3521回目の異世界転生 〜無双人生にも飽き飽きしてきたので目立たぬように生きていきます〜

I.G

百五十四話 三日月島19

「このへんで良さそうね。」


海から脱出し、三日月島の上空を
飛んでいたヨーテルとアルナは
手頃な茂みを見つけて身を隠した。


「ヨーテル様、あの巨大な影は
一体なんだったのでしょう。」


「さあね。空の上から見たときは
魚の影かと思ったけど、
海の中から見ても影だったわ。
これは推測だけど、おそらく何ら
かの魔法の可能性があるわね。」



「魔法ですか。ではあれは魚人の
皆さんの魔法なのでしょうか?」


「......どうかしら......魚人が魔法を
使うなんて聞いたこともないけど......
そんなことよりも、先にあいつらを
助けてあげなきゃね。」



「そうですね。しかし、空から見ても
海面に連れていかれてた皆さんの
姿が何処にもなかったようですけど......」


「......おそらく何処かで捕まって
いるのよ。
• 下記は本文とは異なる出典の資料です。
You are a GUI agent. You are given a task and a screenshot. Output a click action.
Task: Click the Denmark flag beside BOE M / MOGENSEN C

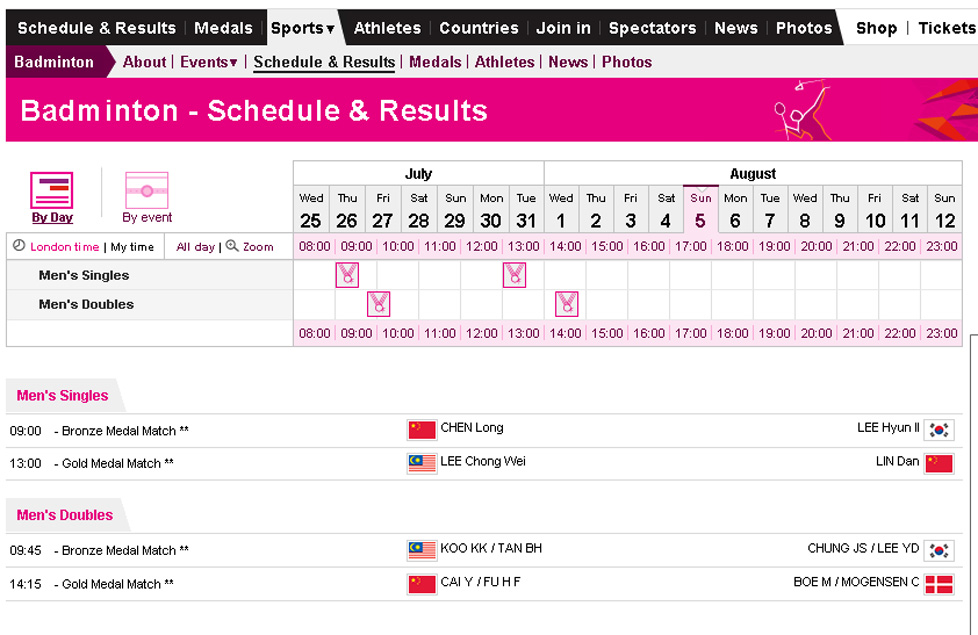tap(939, 584)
はぁ......こんなとき、
長老がいてくれたら一瞬で居場所を
占って貰えるのに......」



そう言うとヨーテルは自分のほうきを
空に上げる。



「出てきなさい。カラス!」


その言葉に答えるように
ほうきの先端から黒いミニブラック
ホールのようなものが形成され、
そこから三羽の小さな黒い鳥が
出てきた。


「わぁ......可愛いですね。」


「私の使い魔よ。この子達に
島の偵察をしてもらうわ。
ほら、行きなさい。」


ヨーテルの号令がかかると三羽の
鳥はそれぞればらばらの方向に
飛んでいった。



「皆さんの居場所が見つかると
いいんですけど......」



「そうね......」


ヨーテルとアルナは、少し不安げに
カラス達が飛び立っていった空を
眺めていた。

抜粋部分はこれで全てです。